**Activity**
All of the records below need to be returned exactly.

**Extracted information**
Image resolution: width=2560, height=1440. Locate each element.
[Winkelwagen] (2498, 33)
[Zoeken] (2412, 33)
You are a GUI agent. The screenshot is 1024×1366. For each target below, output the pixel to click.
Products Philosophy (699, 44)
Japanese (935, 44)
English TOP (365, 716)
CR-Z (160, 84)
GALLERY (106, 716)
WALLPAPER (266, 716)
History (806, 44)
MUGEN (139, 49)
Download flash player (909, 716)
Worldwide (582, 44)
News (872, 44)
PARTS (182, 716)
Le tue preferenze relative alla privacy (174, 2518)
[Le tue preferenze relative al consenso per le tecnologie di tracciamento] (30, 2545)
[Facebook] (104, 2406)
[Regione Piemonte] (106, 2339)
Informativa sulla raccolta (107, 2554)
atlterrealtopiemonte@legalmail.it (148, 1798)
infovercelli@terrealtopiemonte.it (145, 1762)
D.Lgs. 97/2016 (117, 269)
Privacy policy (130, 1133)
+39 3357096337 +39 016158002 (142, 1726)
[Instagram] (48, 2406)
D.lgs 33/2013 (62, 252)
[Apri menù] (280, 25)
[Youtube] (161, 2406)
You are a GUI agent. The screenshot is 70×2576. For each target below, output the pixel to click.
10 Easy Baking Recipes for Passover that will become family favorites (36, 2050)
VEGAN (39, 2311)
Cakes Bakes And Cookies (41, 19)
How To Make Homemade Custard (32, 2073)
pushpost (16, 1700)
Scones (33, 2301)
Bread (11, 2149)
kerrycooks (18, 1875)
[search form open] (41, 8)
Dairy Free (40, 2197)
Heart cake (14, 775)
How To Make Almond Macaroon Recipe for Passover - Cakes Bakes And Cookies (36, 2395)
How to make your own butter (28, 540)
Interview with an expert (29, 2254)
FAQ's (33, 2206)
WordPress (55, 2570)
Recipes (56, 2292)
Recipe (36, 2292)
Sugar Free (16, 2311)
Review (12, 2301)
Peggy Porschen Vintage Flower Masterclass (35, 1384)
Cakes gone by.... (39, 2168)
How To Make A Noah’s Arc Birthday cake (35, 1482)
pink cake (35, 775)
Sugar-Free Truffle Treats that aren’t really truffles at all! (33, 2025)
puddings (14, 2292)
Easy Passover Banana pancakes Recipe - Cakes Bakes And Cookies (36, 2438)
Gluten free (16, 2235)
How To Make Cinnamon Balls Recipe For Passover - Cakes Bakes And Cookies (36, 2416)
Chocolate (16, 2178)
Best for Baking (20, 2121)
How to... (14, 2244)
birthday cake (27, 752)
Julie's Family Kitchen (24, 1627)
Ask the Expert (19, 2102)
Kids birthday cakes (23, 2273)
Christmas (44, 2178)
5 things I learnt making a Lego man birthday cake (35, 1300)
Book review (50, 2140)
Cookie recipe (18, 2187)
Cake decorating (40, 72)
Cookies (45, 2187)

**Output of the task**
Image resolution: width=2560, height=1440. Locate each element.
[Winkelwagen] (2498, 33)
[Zoeken] (2412, 33)
You are a GUI agent. The screenshot is 1024×1366. For each target below, output the pixel to click.
Products Philosophy (699, 44)
Japanese (935, 44)
English TOP (365, 716)
CR-Z (160, 84)
GALLERY (106, 716)
WALLPAPER (266, 716)
History (806, 44)
MUGEN (139, 49)
Download flash player (909, 716)
Worldwide (582, 44)
News (872, 44)
PARTS (182, 716)
Le tue preferenze relative alla privacy (174, 2518)
[Le tue preferenze relative al consenso per le tecnologie di tracciamento] (30, 2545)
[Facebook] (104, 2406)
[Regione Piemonte] (106, 2339)
Informativa sulla raccolta (107, 2554)
atlterrealtopiemonte@legalmail.it (148, 1798)
infovercelli@terrealtopiemonte.it (145, 1762)
D.Lgs. 97/2016 (117, 269)
Privacy policy (130, 1133)
+39 3357096337 +39 016158002 (142, 1726)
[Instagram] (48, 2406)
D.lgs 33/2013 (62, 252)
[Apri menù] (280, 25)
[Youtube] (161, 2406)
You are a GUI agent. The screenshot is 70×2576. For each target below, output the pixel to click.
10 Easy Baking Recipes for Passover that will become family favorites (36, 2050)
VEGAN (39, 2311)
Cakes Bakes And Cookies (41, 19)
How To Make Homemade Custard (32, 2073)
pushpost (16, 1700)
Scones (33, 2301)
Bread (11, 2149)
kerrycooks (18, 1875)
[search form open] (41, 8)
Dairy Free (40, 2197)
Heart cake (14, 775)
How To Make Almond Macaroon Recipe for Passover - Cakes Bakes And Cookies (36, 2395)
How to make your own butter (28, 540)
Interview with an expert (29, 2254)
FAQ's (33, 2206)
WordPress (55, 2570)
Recipes (56, 2292)
Recipe (36, 2292)
Sugar Free (16, 2311)
Review (12, 2301)
Peggy Porschen Vintage Flower Masterclass (35, 1384)
Cakes gone by.... (39, 2168)
How To Make A Noah’s Arc Birthday cake (35, 1482)
pink cake (35, 775)
Sugar-Free Truffle Treats that aren’t really truffles at all! (33, 2025)
puddings (14, 2292)
Easy Passover Banana pancakes Recipe - Cakes Bakes And Cookies (36, 2438)
Gluten free (16, 2235)
How To Make Cinnamon Balls Recipe For Passover - Cakes Bakes And Cookies (36, 2416)
Chocolate (16, 2178)
Best for Baking (20, 2121)
How to... (14, 2244)
birthday cake (27, 752)
Julie's Family Kitchen (24, 1627)
Ask the Expert (19, 2102)
Kids birthday cakes (23, 2273)
Christmas (44, 2178)
5 things I learnt making a Lego man birthday cake (35, 1300)
Book review (50, 2140)
Cookie recipe (18, 2187)
Cake decorating (40, 72)
Cookies (45, 2187)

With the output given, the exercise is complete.